First stop was coffee for Johnny and me, and a muffin for Bernadette. (Dee was in school.) Normally, Johnny would have pulled up to the coffee shop, and I could have jumped out, grabbed the goodies, and hopped back in the car. But there was no hopping anywhere for me today, given my joint pain. So Johnny happily parked, ran in, and returned in no time with our stuff.
Errand number two was to drop off something at the printer for his business. Again, normally he'd pull up to the print shop, I'd hop out, and be back in a flash. But not today. He parked without a second thought, and we watched him run in to drop off the stuff. While Bee and I were waiting in the car, a woman about my age started to cross the street in front of us. Another car was pulling out, so she quickly picked up speed and jogged across the street, in skirt and heels, to the other side. It caught my attention, because her face showed no pain or strain at all. She wasn't wincing, nor struggling in any way. And I thought about how pain-stricken my face would look today if I'd jogged the few steps she'd just traveled. Yesterday, I'd run a mile and a half on the treadmill. Today, taking a few steps would have felt like death.
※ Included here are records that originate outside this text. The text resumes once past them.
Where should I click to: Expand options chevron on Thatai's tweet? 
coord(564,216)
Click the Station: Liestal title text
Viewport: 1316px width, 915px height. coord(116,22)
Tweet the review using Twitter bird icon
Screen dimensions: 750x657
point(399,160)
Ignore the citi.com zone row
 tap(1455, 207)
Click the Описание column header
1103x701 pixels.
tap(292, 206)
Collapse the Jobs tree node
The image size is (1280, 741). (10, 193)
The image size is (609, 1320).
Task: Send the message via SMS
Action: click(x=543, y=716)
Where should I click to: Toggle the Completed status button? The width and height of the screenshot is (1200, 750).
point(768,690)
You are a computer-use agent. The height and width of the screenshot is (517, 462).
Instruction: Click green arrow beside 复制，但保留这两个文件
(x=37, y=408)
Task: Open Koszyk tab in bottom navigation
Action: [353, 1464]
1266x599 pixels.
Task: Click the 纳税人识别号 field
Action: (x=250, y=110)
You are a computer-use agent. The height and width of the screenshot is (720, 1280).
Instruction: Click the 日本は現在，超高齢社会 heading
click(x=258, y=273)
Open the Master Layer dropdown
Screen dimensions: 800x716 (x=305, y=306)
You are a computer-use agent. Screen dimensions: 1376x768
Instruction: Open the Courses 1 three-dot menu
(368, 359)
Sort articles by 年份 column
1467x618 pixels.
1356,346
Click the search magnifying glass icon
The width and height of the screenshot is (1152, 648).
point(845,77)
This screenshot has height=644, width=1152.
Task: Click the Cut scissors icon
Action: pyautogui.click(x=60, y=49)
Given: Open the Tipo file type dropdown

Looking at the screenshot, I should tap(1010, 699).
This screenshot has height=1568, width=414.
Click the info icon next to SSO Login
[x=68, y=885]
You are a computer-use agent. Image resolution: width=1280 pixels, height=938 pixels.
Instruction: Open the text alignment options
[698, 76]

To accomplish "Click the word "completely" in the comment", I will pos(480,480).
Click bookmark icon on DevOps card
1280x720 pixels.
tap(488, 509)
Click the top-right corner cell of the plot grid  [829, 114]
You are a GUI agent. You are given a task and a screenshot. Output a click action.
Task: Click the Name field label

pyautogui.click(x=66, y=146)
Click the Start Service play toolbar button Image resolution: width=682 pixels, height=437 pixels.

Johnny returned to the car, and as I sipped my coffee, I found myself not being able to handle it, for even one more moment. I was just sad. I was sad to be in pain. I was sad to not be able to move freely. I was sad about having lupus. And the tears began to well up.
As the tears fell quietly and unbeknownst to my family, I reached out and put my hand on Johnny's. I was immediately reminded of his loving care and gentle touch. I heard Bernadette's sweet little voice in the background, as she serenaded us with "Let it Go" as only a three-year-old can. I thought about the good news of my lymph node biopsy, the promising effects of my cellcept, and the love and support of my family. And just as quickly as the moment of unbearableness had come on, it left. My eyes dried, and feelings of resiliency and strength returned.
I concluded that it's vulnerable, heart-wrenching, tearful instances like these that allow me to realize that life with lupus is going to be okay. That the good moments truly do outweigh the bad. And that the worst ones only make way for the better.